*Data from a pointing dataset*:
-------------------------

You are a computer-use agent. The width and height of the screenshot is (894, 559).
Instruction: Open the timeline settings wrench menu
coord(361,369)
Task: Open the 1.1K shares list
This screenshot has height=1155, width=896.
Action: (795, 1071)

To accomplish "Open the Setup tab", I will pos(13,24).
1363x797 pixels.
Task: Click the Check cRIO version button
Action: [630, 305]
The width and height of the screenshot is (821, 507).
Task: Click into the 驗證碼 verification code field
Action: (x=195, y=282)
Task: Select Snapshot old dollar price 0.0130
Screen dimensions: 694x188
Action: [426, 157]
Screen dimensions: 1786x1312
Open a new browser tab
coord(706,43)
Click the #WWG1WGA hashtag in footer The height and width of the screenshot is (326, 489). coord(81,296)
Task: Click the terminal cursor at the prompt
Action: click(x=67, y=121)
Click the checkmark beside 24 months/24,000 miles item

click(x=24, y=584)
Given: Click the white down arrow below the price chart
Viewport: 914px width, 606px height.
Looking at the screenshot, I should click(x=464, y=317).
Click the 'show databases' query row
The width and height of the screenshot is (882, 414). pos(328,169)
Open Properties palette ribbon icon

-------------------------

*REQUIREMENT*:
Copy these lines verbatim, covering all of the data.

*CORRECT ANSWER*:
You are a computer-use agent. The width and height of the screenshot is (894, 559).
Instruction: Open the timeline settings wrench menu
coord(361,369)
Task: Open the 1.1K shares list
This screenshot has height=1155, width=896.
Action: (795, 1071)

To accomplish "Open the Setup tab", I will pos(13,24).
1363x797 pixels.
Task: Click the Check cRIO version button
Action: [630, 305]
The width and height of the screenshot is (821, 507).
Task: Click into the 驗證碼 verification code field
Action: (x=195, y=282)
Task: Select Snapshot old dollar price 0.0130
Screen dimensions: 694x188
Action: [426, 157]
Screen dimensions: 1786x1312
Open a new browser tab
coord(706,43)
Click the #WWG1WGA hashtag in footer The height and width of the screenshot is (326, 489). coord(81,296)
Task: Click the terminal cursor at the prompt
Action: click(x=67, y=121)
Click the checkmark beside 24 months/24,000 miles item

click(x=24, y=584)
Given: Click the white down arrow below the price chart
Viewport: 914px width, 606px height.
Looking at the screenshot, I should click(x=464, y=317).
Click the 'show databases' query row
The width and height of the screenshot is (882, 414). pos(328,169)
Open Properties palette ribbon icon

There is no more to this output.